[Stored items]
┏━━
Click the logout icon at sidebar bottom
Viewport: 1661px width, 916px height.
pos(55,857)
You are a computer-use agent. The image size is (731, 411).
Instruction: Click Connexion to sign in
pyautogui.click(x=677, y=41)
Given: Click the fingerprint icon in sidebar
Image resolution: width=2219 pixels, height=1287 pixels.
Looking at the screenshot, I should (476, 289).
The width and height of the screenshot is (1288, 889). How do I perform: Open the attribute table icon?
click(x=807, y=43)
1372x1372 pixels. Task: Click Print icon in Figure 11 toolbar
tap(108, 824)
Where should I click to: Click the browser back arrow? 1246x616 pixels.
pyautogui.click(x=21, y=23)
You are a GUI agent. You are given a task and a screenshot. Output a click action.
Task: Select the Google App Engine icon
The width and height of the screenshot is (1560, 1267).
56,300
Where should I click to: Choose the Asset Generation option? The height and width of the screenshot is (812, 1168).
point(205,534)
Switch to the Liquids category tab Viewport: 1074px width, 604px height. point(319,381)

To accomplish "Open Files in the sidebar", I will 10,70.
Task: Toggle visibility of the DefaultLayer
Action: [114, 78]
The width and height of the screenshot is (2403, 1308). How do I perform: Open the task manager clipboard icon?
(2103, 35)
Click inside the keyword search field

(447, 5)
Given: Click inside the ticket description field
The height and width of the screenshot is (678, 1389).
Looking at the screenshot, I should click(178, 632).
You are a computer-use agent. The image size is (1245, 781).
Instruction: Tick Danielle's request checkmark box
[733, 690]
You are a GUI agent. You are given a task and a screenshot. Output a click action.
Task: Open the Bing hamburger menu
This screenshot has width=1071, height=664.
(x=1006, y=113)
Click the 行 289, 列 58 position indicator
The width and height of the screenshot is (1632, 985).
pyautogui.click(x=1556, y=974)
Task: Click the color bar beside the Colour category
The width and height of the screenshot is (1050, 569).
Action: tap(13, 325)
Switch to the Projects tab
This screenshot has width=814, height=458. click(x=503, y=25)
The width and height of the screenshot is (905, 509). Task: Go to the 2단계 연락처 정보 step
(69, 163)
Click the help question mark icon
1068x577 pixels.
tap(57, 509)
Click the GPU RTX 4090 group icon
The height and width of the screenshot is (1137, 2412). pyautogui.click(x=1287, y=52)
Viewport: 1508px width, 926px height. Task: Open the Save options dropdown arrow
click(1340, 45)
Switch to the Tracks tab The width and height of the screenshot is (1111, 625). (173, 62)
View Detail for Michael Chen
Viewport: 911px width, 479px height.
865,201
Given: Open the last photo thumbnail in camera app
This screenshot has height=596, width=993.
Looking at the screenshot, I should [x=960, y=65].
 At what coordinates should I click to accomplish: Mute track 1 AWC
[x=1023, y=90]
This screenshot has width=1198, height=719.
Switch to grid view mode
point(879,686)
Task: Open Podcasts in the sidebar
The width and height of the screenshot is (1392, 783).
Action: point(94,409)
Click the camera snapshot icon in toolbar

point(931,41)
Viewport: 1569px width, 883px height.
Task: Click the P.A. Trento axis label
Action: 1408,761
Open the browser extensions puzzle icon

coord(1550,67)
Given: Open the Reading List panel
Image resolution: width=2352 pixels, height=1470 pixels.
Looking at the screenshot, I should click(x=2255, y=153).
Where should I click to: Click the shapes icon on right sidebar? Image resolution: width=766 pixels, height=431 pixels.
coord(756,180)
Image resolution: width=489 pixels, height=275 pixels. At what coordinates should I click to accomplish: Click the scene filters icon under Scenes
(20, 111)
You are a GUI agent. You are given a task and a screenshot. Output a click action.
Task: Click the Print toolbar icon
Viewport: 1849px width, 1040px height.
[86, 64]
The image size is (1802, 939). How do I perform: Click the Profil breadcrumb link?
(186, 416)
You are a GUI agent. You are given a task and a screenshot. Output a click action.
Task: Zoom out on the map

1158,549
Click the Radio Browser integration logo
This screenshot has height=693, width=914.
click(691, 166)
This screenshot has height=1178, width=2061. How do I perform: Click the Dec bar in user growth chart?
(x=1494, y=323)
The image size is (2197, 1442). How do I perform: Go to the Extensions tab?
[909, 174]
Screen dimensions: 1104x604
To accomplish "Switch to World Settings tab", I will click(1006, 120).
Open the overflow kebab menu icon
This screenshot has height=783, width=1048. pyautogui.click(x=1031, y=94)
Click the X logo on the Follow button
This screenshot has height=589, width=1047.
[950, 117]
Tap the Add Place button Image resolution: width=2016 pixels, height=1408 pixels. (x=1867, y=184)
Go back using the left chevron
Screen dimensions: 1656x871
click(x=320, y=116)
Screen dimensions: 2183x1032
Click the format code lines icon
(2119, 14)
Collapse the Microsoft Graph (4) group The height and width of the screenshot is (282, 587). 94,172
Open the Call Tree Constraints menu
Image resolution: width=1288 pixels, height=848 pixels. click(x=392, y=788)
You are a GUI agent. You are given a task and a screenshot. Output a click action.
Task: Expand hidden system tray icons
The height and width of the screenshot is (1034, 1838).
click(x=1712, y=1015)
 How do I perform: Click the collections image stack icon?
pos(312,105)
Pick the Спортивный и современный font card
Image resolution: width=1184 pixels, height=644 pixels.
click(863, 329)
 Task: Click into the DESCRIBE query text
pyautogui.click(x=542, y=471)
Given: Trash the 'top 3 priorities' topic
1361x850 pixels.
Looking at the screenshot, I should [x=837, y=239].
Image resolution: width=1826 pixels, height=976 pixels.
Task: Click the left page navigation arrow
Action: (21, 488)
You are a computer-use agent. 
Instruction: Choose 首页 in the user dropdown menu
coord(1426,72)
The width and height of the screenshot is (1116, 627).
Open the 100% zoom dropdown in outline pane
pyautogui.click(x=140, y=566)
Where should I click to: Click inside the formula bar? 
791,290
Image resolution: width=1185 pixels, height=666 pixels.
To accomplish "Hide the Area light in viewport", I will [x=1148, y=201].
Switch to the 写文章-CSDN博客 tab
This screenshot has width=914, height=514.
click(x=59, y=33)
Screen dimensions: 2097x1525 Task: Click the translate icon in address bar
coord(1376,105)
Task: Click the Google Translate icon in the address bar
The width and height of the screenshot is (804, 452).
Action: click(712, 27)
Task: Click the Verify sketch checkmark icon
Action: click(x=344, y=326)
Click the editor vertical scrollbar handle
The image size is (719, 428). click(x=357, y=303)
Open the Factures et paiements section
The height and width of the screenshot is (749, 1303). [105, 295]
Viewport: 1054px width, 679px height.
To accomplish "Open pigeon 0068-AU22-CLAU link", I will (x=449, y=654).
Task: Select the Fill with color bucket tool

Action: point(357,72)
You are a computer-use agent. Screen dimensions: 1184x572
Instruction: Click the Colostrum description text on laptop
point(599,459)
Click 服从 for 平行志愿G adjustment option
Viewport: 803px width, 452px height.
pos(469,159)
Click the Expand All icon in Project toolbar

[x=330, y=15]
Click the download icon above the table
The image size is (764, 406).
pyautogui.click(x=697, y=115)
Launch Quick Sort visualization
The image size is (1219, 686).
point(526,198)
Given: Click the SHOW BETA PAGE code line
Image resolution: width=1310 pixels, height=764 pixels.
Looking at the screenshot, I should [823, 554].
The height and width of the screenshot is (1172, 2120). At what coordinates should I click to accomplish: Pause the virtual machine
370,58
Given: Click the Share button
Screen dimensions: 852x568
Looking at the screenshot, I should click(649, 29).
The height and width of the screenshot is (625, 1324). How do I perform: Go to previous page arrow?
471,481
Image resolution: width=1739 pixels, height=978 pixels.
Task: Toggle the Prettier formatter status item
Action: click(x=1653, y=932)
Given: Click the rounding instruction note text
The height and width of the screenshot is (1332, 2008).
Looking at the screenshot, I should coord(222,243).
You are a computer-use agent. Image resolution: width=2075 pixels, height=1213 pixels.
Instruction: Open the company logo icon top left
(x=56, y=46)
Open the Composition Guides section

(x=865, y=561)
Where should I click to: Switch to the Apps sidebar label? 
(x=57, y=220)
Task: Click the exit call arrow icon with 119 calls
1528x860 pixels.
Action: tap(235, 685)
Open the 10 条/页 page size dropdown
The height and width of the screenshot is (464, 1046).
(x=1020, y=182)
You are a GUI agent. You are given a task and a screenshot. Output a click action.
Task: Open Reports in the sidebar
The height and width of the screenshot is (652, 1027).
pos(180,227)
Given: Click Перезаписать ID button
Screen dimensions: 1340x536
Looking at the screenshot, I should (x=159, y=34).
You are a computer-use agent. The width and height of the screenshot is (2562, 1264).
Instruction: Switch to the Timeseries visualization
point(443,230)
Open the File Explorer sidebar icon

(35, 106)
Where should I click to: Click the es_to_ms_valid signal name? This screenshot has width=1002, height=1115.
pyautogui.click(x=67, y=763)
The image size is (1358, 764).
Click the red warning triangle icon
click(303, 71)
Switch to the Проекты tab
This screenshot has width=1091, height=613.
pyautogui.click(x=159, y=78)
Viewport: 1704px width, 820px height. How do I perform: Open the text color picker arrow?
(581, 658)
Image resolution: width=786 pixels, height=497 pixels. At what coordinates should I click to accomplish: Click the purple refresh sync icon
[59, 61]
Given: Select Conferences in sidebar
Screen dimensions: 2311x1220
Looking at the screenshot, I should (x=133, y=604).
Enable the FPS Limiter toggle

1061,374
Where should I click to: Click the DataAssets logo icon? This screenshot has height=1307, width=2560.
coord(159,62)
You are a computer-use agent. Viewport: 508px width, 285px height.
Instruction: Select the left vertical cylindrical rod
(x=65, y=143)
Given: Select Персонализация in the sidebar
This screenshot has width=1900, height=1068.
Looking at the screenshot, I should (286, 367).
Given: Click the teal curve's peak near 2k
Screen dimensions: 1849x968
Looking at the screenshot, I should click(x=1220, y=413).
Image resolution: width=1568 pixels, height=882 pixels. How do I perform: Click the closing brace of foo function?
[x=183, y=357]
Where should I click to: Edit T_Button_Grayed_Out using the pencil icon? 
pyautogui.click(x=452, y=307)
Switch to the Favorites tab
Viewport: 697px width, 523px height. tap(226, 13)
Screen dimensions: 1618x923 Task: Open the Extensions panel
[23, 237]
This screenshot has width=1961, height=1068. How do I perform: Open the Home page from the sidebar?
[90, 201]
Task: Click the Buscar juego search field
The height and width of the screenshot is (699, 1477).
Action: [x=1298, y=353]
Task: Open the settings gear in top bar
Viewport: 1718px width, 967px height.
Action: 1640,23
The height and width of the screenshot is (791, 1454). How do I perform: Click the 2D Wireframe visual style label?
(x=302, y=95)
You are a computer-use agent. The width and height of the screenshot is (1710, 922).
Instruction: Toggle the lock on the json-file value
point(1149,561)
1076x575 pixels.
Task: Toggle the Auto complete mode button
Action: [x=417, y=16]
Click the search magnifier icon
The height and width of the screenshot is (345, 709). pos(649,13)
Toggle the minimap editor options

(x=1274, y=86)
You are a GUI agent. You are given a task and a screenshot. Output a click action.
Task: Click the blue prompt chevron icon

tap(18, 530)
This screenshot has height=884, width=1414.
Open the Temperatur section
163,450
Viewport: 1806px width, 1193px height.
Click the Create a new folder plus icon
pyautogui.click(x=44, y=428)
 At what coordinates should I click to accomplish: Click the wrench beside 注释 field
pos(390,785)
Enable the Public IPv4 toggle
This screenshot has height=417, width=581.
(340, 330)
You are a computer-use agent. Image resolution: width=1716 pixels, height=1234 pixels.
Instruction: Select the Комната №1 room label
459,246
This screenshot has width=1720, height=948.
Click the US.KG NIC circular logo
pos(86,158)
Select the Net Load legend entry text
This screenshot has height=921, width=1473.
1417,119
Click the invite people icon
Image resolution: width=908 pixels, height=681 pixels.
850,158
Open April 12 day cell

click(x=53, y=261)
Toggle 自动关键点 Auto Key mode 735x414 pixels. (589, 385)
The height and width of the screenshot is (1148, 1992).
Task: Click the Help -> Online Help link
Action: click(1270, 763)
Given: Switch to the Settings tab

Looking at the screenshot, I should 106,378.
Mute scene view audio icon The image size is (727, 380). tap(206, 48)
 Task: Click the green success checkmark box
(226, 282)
┗━━
» TASK REQUIREMENTS
Each line containing the word "Google" needs to be copied from the data above.

» THE ANSWER
Task: Select the Google App Engine icon
Task: Click the Google Translate icon in the address bar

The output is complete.